**Text passage**
═══

Posted: Sat Mar 28, 2009 3:47 am
by zombiepeople
have you taken care of your physical wounds? if not, go do that now. we'll wait. Yes, I had to have them bandaged by my doctor because they ended up being worse than I ment, but I'm trying my best not to pick at the bandaid.

what had happened just before? Nothing spicific, but I've been really depressed for a long time, and have been having constant thoughts of SU

what were you thinking and feeling? Feeling suicidal, just wanted a release from the depression if even only for a little while. All I could think about was SI and I was tired of trying to use coping skills.

why did you end up hurting yourself then instead of some other time? was there an event that was the final straw? what was it?
There wasn't really a final straw...just a bunch of stuff leading up to it and I just got tired of dealing with everything

how did the situation get to the final straw stage? trace it back through the events that led up to the last event. look for some point at which you could have made a different decision and not arrived at the final straw. Depression kept getting worse, I felt like I was falling behind in school again, I dont' want to go out witih friends anymore, don't want to go to school, don't want to get out of bed in the morning. Lately I feel like I have nothing else to live for and the only reason I haven't committed SU is because of my little brother and I can't do that to him.


were there outside factors like drugs, alsohol, being off your meds, lack of sleep, etc? can you address those in the future? how?
A recent med change made everything worse because of physical side-effects and it didn't do anything to change the depression and I was still constantly wanting to hurt myself

what other ways of coping did you try besides self-harm? how well did they work?
I tried talking to people, cleaning, cooking, doing homework, being on my computer as much as possible at night, but nothing seems to work because I don't really want to keep trying...


in retrospect, are there coping methods that you now realize might have helped? what were they?
I dont' know...I think they'll only work if I want them to.

name at least two things you will do to help yourself remember those coping methods if you end up in this situation again.

═══

**Data supplied**
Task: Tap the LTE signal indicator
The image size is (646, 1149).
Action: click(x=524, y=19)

═══

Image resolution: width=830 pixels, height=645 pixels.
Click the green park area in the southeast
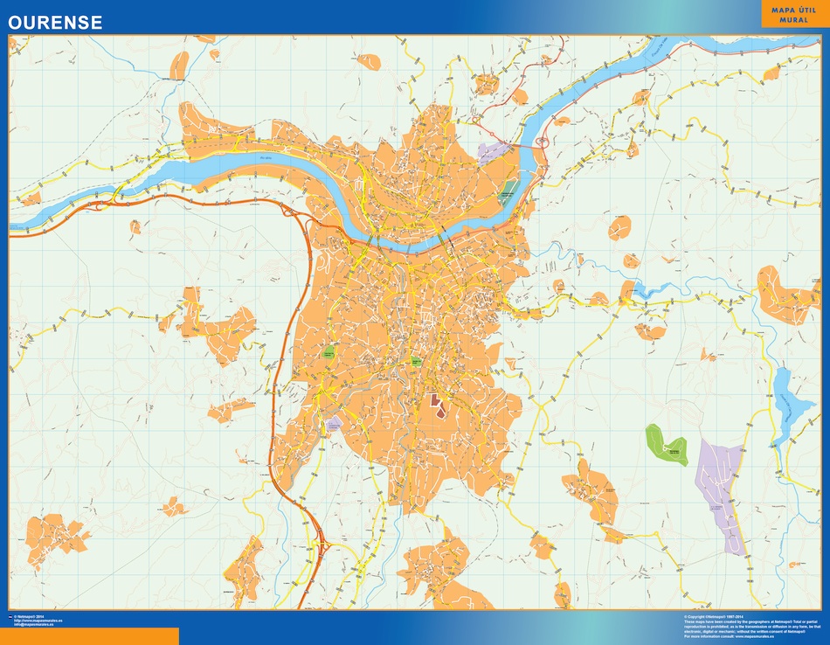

═══

**Explore the material**
(A) In the forum post, who bandaged the poster's wounds?
(B) Repeat everything in the forum post from "what other ways" down to "want them to.".
(C) Pick up the forum post at the point it stops and write what comes next.
You won't need the records for any of this.

**Written answers**
(A) The poster's doctor.

(B)
what other ways of coping did you try besides self-harm? how well did they work?
I tried talking to people, cleaning, cooking, doing homework, being on my computer as much as possible at night, but nothing seems to work because I don't really want to keep trying...


in retrospect, are there coping methods that you now realize might have helped? what were they?
I dont' know...I think they'll only work if I want them to.

(C)
This is hard...I really don't want to try anything else at the moment...I know that's a terrible answer :oops:


how do you feel about the situation that led to self-harm now? is it resolved? if not, what are some steps you might take toward resolution?
The situation isn't resolved. I'm still really depressed and the depression is only getting worse. I dont' know what I can do to make the situation any better except work with my therapist, but there's only so much she can do for me if I'm not willing to do much to help myself at the moment.

are you likely to be in that emotional place again? how will you recognize it when you're in that situation?
Yeah, as I still am. I can recognize it as depression, but I don't know how to fight it or get out of it.


what will you try before you resort to self-harm if you're in that situation again? list three specific things you will commit to trying.
I dont' know...I can't answer this question tonight :(

Posted: Sat Mar 28, 2009 3:53 am
by zazie
I'm sorry.

What you said about not really wanting to try sounds like a problem I've dealt with. I've found that it only makes things worse if I try and fail, then discount my efforts by telling myself I must not really have wanted to succeed. It works better if I give myself at least partial credit every time I try at all.

I don't know if it's the same for you or not.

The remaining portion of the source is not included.